Un phénomène qui s'inscrit sur la durée, +75% de jours d'absence en moyenne par salarié par rapport à 2011, et qui touche de plus en plus les jeunes actifs, les femmes, et les cadres, et qui équivaut à l'échelle hexagonale à 1,5 million de salariés absents toute l'année. « La tendance inquiète les pouvoirs publics, qui craignent une dégradation des comptes sociaux, mais aussi les employeurs, relève Me Olivia Guilhot, associée du cabinet Voltaire Avocats, spécialisé en droit social. Quand une entreprise de 100 salariés doit en moyenne se passer de 7 collaborateurs en équivalent temps-plein sur une année, cela impacte l'organisation, comme la productivité. »

Quels leviers juridiques?

Le constat en appelle un autre, celui, toujours côté employeurs, de leviers juridiques limités pour enrayer la tendance. La protection de la santé des travailleurs, par l'arrêt de travail et l'indemnisation journalière, est un droit inscrit au préambule de la Constitution de 1946. Un cadre légal puissant, qui se double de dispositions conventionnelles et de régimes d'indemnisation prévus par les organismes de prévoyance, plus avantageux que ceux prévus par le Code du Travail. « Ces conditions n'incitent pas forcément les salariés à mettre fin à l'arrêt maladie, souligne Me Anne-Vincent Ibarrondo, également associée du cabinet. D'autant que si, en droit, l'arrêt maladie ne constitue pas, sauf accident du travail, une protection contre le licenciement, il est interdit à l'employeur d'arrêter une décision en raison de l'état de santé du collaborateur. En revanche, ce que l'on voit chez nos clients, et de plus en plus, ce sont des arrêts de longue durée conduisant à un licenciement pour inaptitude, suite à avis rendu par la Médecine du travail. »

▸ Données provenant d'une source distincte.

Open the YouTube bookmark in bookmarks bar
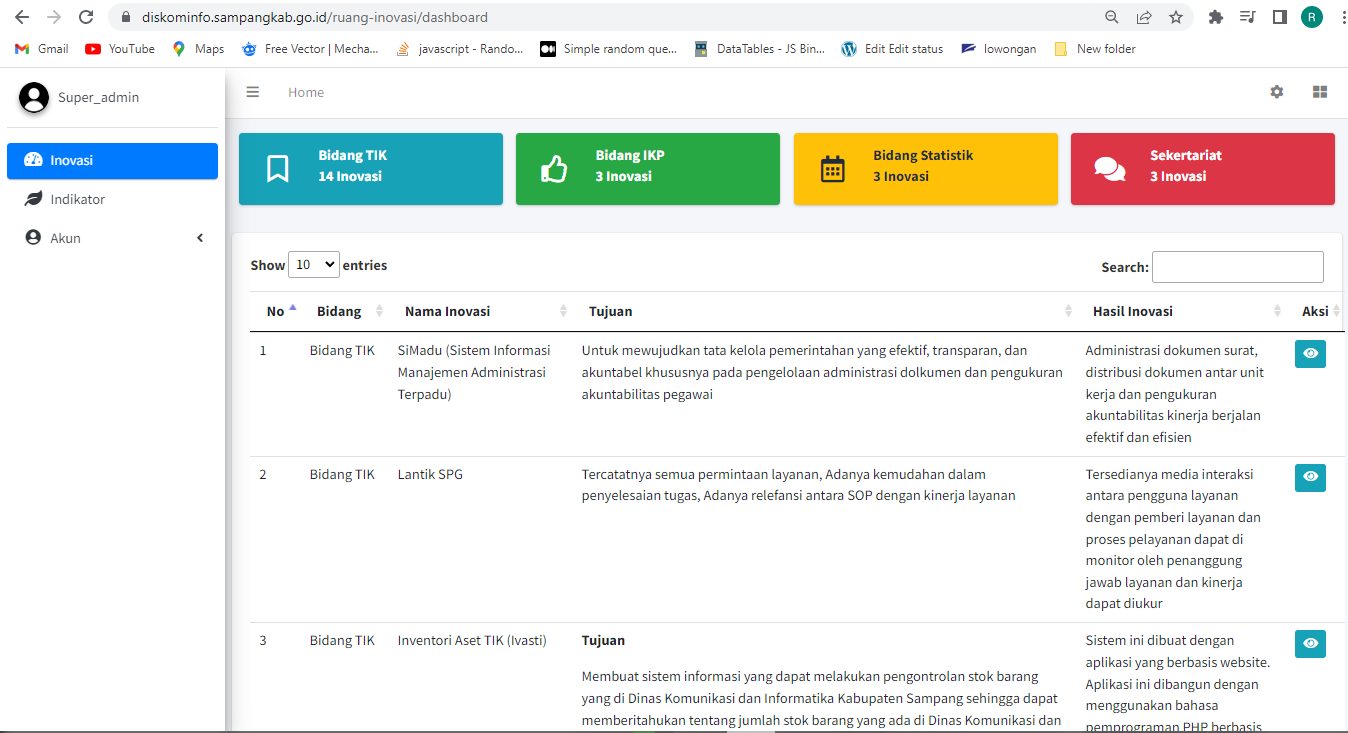Screen dimensions: 1348x733 pyautogui.click(x=121, y=49)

La fraude, un épiphénomène

En la matière, le cas « classique » de l'ouvrier du BTP, usé par son métier et ne pouvant plus assurer des tâches trop physiques, sans possibilité de reclassement côté employeur, a été rejoint par d'autres profils dans les procédures. Les troubles psychologiques sont devenus le principal motif d'arrêt de longue durée : 28% en 2022 contre 14% en 2016, selon l'étude annuelle de Malakoff Humanis, touchant désormais professions intermédiaires, personnel de santé, ou encore managers. « Il y a dans ces licenciements prononcés de vraies situations de souffrance au travail, mais aussi des cas où l'inaptitude devient un moyen pour contraindre l'employeur à rompre le contrat avec versement d'indemnités. Même si cela prend du temps, ces avis d'inaptitude sont plus souvent contestés devant le Conseil des prudhommes, de même que certains de nos clients saisissent l'Ordre des médecins s'ils estiment avoir affaire à des arrêts de complaisance. », pour Me Anne-Vincent Ibarrond. Voltaire Avocats pointe aussi, cette fois sur les absences de courte durée, les arrêts de travail pouvant être obtenus via Snapchat ou en 3 clics sur des plateformes en ligne. Autant que les moyens de contrôle finalement limités dont disposent aussi bien la Sécurité Sociale que les employeurs, pour s'assurer de leur réalité.

« Il ne faut pas se leurrer néanmoins, les fraudes sont un épiphénomène qui n'expliquent qu'à la marge la poussée de l'absentéisme, tempère Olivia Guilhot. Dans une entreprise, un fort taux d'absentéisme révèle un mauvais climat social. Pour le diminuer, le sujet reste celui des conditions de travail qu'une entreprise est capable de proposer pour attirer, fidéliser ses collaborateurs, et développer des organisations qui restent efficaces. » Parmi les bonnes pratiques évoquées par le cabinet, les mesures améliorant la flexibilité du travail (jours de télétravail, mise en place de la semaine de 4 jours), les incitations financières telles que la prime d'assiduité, ou encore une attention fine aux conditions de travail, par la négociation d'un accord sur les Risques psycho-sociaux, ou l'amélioration du management.